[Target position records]
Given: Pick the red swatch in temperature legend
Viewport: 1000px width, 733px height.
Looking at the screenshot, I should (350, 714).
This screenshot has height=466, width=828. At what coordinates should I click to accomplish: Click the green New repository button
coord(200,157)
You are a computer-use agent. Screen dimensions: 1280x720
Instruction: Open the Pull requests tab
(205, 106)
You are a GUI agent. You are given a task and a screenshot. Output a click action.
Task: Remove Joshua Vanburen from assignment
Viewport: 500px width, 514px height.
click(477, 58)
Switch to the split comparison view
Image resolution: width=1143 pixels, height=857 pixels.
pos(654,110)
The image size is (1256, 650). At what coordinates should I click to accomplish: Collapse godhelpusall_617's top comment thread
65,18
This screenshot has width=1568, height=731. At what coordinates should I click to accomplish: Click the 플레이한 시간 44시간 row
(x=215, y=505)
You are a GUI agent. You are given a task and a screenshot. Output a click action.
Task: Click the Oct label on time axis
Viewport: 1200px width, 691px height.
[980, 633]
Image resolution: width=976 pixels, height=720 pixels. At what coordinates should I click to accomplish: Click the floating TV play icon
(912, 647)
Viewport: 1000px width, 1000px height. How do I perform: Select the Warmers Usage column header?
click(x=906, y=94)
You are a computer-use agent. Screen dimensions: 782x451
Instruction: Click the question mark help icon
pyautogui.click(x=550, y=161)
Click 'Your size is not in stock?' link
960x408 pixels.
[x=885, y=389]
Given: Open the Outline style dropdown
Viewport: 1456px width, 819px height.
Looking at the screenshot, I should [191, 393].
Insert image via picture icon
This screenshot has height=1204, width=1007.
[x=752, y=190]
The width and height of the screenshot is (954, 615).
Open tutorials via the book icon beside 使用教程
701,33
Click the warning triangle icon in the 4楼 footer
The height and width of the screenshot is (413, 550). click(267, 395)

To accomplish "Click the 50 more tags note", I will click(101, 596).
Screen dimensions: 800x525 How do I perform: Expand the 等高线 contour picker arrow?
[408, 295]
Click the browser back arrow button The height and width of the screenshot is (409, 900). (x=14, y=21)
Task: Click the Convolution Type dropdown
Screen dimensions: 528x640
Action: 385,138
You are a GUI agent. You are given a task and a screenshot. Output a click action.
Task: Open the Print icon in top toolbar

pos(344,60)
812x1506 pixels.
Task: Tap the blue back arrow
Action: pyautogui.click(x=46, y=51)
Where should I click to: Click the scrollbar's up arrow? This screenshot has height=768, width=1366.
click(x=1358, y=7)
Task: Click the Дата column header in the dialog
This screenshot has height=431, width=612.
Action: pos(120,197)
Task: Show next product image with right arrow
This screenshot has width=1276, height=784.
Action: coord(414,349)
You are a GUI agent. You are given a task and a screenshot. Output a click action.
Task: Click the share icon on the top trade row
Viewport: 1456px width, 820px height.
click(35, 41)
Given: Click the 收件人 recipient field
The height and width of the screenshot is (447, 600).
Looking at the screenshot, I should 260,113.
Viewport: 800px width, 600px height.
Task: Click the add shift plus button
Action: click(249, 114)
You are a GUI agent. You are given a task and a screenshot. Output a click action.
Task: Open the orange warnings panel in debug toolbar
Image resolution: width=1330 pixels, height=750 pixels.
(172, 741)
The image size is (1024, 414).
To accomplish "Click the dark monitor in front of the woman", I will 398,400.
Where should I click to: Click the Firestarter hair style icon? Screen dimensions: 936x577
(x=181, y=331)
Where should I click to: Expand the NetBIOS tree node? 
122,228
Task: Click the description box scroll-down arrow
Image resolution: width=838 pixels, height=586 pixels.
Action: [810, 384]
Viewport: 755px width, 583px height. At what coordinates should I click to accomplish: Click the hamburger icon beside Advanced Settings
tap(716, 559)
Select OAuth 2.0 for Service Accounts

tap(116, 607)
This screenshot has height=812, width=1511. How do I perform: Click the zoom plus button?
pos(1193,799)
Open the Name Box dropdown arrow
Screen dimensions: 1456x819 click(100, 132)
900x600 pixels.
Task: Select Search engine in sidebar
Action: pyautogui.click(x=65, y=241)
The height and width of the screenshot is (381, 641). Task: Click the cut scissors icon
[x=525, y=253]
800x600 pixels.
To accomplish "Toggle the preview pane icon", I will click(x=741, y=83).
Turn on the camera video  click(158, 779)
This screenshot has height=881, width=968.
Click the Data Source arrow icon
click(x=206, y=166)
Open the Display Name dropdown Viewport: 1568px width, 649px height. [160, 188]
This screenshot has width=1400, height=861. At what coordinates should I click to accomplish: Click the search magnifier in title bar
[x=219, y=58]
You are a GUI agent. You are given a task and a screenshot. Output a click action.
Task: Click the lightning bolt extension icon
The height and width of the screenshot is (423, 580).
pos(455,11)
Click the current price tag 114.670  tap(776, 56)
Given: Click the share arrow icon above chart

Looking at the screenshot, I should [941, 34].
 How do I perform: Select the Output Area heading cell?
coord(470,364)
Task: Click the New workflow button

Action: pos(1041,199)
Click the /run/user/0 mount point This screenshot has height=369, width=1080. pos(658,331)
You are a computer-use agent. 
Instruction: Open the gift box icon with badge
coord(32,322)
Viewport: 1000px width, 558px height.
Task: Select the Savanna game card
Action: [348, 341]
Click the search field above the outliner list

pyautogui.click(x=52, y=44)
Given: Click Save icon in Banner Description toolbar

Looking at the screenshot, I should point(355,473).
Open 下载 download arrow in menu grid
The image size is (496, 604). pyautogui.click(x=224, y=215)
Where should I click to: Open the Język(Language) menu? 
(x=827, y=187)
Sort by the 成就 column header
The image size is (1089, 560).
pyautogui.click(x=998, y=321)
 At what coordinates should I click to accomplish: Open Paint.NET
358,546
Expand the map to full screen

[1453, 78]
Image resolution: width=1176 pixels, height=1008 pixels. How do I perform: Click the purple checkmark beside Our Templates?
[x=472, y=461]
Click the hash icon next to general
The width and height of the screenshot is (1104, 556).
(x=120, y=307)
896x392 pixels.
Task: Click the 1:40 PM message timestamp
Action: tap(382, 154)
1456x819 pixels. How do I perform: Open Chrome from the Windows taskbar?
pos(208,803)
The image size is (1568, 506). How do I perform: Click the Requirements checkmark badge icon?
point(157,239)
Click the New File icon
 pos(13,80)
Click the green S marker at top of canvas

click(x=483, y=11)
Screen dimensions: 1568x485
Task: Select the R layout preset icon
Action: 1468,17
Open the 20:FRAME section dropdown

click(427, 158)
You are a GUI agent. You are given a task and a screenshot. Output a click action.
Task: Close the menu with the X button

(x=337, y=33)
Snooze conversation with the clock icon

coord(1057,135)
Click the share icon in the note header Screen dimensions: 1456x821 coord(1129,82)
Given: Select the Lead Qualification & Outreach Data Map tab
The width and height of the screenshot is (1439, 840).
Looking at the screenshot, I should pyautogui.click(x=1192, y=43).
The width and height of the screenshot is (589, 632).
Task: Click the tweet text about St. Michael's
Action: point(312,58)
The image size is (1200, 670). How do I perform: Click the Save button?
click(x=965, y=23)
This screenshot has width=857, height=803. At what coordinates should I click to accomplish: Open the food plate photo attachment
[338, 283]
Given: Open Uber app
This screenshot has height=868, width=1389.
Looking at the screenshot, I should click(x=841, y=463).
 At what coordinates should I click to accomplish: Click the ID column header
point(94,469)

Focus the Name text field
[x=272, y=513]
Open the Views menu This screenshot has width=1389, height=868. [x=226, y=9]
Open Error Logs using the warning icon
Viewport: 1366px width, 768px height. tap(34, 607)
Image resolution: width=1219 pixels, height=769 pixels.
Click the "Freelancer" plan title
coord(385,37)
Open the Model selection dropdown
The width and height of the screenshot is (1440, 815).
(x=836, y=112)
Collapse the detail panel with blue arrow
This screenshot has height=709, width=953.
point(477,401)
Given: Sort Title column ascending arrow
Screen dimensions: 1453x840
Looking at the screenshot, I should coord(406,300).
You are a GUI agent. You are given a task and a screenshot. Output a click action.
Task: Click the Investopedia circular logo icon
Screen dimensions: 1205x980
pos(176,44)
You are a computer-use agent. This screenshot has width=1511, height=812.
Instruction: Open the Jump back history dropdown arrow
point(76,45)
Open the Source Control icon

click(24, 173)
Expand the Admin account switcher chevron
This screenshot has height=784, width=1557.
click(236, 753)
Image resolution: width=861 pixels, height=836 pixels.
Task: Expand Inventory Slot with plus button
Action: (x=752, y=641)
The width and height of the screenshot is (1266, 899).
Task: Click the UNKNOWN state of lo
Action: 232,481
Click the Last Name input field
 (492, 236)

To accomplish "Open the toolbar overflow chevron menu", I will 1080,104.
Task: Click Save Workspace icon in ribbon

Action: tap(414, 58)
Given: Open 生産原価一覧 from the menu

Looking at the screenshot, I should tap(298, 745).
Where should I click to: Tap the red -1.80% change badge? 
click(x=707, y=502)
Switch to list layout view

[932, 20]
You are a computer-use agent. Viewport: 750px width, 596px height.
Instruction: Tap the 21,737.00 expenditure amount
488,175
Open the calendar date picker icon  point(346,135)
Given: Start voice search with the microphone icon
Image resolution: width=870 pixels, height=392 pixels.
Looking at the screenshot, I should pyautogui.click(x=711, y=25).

What the exercise asks | Starting at the line that contains "Image resolution: width=1219" and ending at the line that contains "point(477,401)", rewrite those lines with "Model selection dropdown" changed to "Model selection menu" and everything else left as it is.

Response |
Image resolution: width=1219 pixels, height=769 pixels.
Click the "Freelancer" plan title
coord(385,37)
Open the Model selection menu
The width and height of the screenshot is (1440, 815).
(x=836, y=112)
Collapse the detail panel with blue arrow
This screenshot has height=709, width=953.
point(477,401)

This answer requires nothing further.